Mitch Smith, a psychotherapist who specializes in helping athletes to use their minds to achieve peak performance, recommends hypnosis to get athletes into the right competitive state in order to overcome pressure. The problem with being in the zone is that for most athletes, entering into states of absorption is a spontaneous or chance experience, he said. Athletes need to understand that our ability to enter into states of absorption and to maintain them is increased when the ability is nurtured. A therapist with advanced training in the use of clinical hypnosis can train and condition an athlete to be able to enter into a hypnotic trance systematically or with a simple cue. Most athletes are surprised at how they can begin to enter and maintain their zones of absorption more easily during performances as a result of practicing with their ability. Smith trains athletes to respond to post-hypnotic suggestion or cues, including one to manage anxiety and to adjust arousal levels.

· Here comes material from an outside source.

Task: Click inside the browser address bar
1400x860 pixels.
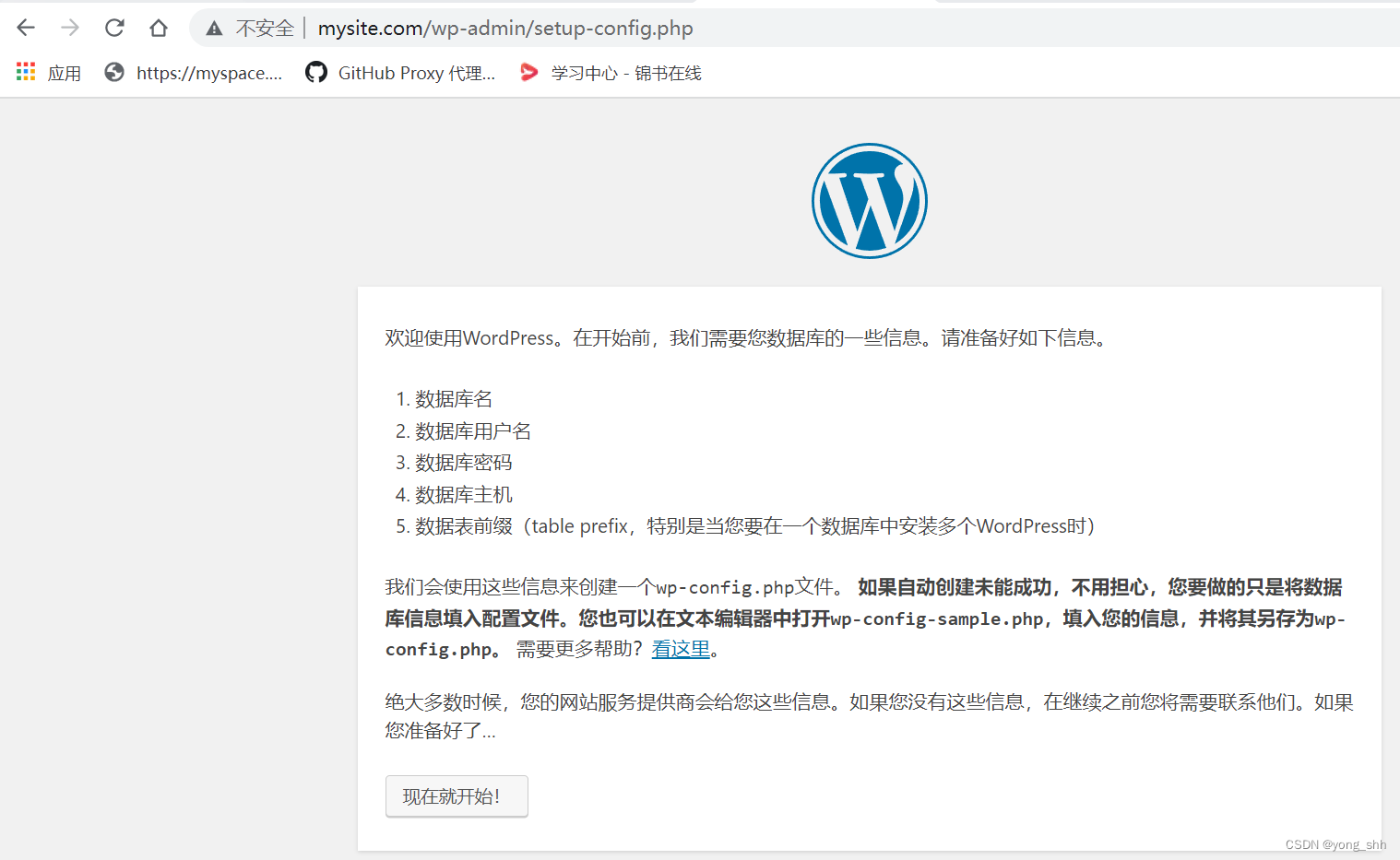Action: coord(830,28)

Task vision doesn’t need to be applied throughout the course of a sporting event; in fact, it may be impossible and counter-productive to hold such intense focus for two hours. Look at some golfers who’ve tried to stay in this zone for four complete rounds and their wheels fell off. Rather, it may be better to shift in and out of intense concentration, like Lee T revino does or bowler Dave Hanson. This task vision is so important for arousal moments because hormones such as dopamine and noradrenaline accelerate the direction in which an athlete is headed, said Keith Franklin, a professor of neurobiology at McGill University in Montreal. If he’s headed in a positive, highly-focused direction, that will increase. But if he’s distracted and anxious, the hormones will increase those states, too. When we talk about momentum in a sporting match, this is part of the equation one athlete is often headed in one direction and an opponent in another. The rich get richer and the poor get poorer.
Putting your mind somewhere else can also conquer pain, said Bruce Lee, who would often practice until his knuckles were bleeding and raw, yet felt no pain. Without mind there cannot be pain. It can become mind over matter, he said.